I have been with the AAVSO for two and a half years as the Administrative Assistant.  And what an adventure it has been!  I've been to three fall meetings, including the Centennial.  I’ve experienced the introduction of CHOICE courses, the Adopt A Variable Star Program (AAVSP), and the move to the online forums.  I’ve worked with our publications, our store, our website, and our social media.  I’ve biked to HQ in pouring rain and slippery ice.  I've sent out countless mailings and emails, and met many of the great people with whom I correspond.  And I’ve gotten to work with some of the most dedicated, caring, and understanding coworkers I could have asked for.

At the same time, I have been attending graduate school to become a school psychologist.  This is my final year, which consists of a full-time internship.  I have been coming to the AAVSO after the school day ends, and the other staff have been extremely flexible in answering the phone and the door when I am not here.  Sadly, holding both positions has become too exhausting for me, and I have decided that I need to leave the AAVSO’s administrative work in the capable hands of someone new.

My last major project before I left was to create and order the seasonal card that we send to our members and observers each year.  This is my third time coordinating this mailing and it was obvious that we wanted to feature Nova Del 2013, so the process was easy this time around.  Arne Henden and Mike Simonsen gathered a few options for the image, and we decided to use one that John Chumack graciously offered.  Sara Beck created the light curve using VStar.  I put the images together with the text on the card using Adobe InDesign.  Elizabeth Waagen helped me make some visual edits, and Arne okayed the final print.  Will McMain wrote a script to find the addresses for everybody in our database who should receive the card.  Like much of what we do at HQ, this was quite the team effort!

Once the card was ordered and the address labels printed, it was supposed to be just a matter of waiting until everything arrived so we could send it out.  I always enjoy these big mailings, because although they involve a lot of monotonous envelope stuffing, I also get the chance to listen to longtime staff telling stories about the AAVSO’s past – what it was like to work with Janet Mattei, how past meetings have almost gone awry, the way the organization has adapted to rapid changes in technology over the years.

But of course, there is always some kind of excitement here at HQ.  A few days after the cards were supposed to arrive, the online tracking information mysteriously disappeared from the FedEx website, so I called them.  After some investigation, the woman on the other end of the line told me in a bewildered voice that our lovely cards were destroyed in a truck fire.  Oh no!

I called the printing company at the height of their own busiest season.  After a long hold, I was reassured that we would receive the cards within a week, but then that week stretched into two.  I called again and was told the cards wouldn't be ready until Christmas Eve!  But I know the power of an interesting story, and I told the person on the line about the truck fire that destroyed the first batch of cards.  They agreed to do what they could to speed up our order.  In the meantime, I regaled the staff with numerous emails about the progression of the new prints.  (The fourth email was sent when we’d finally gotten tracking for the new package, with the subject line “Holiday mailing part IV: A New Hope”.  Working with a bunch of nerds who understand my references has also been a perk of this job!)
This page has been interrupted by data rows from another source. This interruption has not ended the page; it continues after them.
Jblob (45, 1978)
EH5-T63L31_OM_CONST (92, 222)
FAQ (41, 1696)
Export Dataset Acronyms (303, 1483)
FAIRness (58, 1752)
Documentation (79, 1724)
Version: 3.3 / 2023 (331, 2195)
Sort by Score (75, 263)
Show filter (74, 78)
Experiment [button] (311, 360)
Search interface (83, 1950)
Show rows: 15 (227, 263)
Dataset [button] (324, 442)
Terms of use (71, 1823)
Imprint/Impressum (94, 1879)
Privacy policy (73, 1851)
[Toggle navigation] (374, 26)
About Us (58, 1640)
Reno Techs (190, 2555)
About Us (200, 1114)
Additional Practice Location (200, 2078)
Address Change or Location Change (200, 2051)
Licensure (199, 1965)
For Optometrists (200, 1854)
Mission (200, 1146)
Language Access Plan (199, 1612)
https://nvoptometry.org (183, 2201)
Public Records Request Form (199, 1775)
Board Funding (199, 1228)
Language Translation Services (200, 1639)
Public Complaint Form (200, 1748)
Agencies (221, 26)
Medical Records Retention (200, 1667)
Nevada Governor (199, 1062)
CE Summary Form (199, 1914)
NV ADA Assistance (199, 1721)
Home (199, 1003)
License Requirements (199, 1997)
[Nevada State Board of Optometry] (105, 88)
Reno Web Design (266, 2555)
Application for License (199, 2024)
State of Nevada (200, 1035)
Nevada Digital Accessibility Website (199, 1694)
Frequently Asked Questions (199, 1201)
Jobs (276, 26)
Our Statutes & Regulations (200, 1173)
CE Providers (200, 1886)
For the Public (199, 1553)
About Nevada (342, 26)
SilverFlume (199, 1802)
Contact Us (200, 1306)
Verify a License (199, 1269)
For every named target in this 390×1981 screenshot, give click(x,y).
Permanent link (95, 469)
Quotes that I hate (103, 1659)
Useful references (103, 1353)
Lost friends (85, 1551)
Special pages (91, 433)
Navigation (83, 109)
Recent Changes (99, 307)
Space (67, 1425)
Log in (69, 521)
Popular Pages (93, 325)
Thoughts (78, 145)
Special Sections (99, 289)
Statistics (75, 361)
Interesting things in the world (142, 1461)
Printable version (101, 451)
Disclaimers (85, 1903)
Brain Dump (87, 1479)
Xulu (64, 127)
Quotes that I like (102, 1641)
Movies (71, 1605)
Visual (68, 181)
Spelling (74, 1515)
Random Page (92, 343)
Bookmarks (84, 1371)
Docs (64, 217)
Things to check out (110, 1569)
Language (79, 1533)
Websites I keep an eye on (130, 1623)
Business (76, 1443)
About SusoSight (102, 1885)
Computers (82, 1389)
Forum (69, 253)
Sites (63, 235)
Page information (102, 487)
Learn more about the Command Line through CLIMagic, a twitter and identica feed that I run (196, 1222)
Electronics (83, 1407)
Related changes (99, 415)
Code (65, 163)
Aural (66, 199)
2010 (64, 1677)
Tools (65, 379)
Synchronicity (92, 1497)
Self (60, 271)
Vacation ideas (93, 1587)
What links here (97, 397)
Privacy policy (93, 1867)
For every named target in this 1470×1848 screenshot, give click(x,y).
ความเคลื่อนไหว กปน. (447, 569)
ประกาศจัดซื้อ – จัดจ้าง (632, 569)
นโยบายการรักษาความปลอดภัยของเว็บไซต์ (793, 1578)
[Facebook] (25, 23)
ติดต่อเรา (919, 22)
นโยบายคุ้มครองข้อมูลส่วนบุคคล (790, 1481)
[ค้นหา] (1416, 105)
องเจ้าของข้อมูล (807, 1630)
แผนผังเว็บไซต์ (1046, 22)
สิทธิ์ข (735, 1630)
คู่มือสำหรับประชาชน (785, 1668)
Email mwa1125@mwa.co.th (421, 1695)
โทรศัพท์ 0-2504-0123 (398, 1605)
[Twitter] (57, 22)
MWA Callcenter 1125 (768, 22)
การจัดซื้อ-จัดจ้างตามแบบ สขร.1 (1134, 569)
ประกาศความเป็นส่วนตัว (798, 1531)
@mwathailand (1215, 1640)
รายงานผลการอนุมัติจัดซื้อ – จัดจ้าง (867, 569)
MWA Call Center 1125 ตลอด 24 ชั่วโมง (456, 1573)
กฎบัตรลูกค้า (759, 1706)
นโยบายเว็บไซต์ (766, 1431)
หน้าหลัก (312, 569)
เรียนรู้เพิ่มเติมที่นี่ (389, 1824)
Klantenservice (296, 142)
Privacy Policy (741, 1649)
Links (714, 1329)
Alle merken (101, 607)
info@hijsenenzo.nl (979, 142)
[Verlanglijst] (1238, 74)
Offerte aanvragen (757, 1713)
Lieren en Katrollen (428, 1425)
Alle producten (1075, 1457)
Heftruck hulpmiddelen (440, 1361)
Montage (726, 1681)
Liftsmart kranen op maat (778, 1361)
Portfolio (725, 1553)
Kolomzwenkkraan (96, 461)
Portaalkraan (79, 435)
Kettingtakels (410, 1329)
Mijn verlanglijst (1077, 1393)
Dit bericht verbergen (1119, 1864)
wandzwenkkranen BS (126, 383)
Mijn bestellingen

When the cards finally arrived late last week, everybody at HQ – Arne, Elizabeth, Will, Mike Saladyga, Matt Templeton, Rebecca Turner, Doc Kinne, and I – took some time out to help stuff envelopes when we could.  I sat around the table with some of them, making conversation and enjoying the rare downtime.  I thought about how the story of “That year when the cards were destroyed in a fire” will be passed down to my successor, as both an entertaining story and a reassurance that things always seem to work out no matter what obstacles we face.

It will be hard to say goodbye to the AAVSO.  I have loved my time here.  I hope to stay involved somehow, once my workload has lightened a little.  You can't get rid of me that easily!  Until then, I wish everybody well in the new year and I thank you for accepting me within your niche.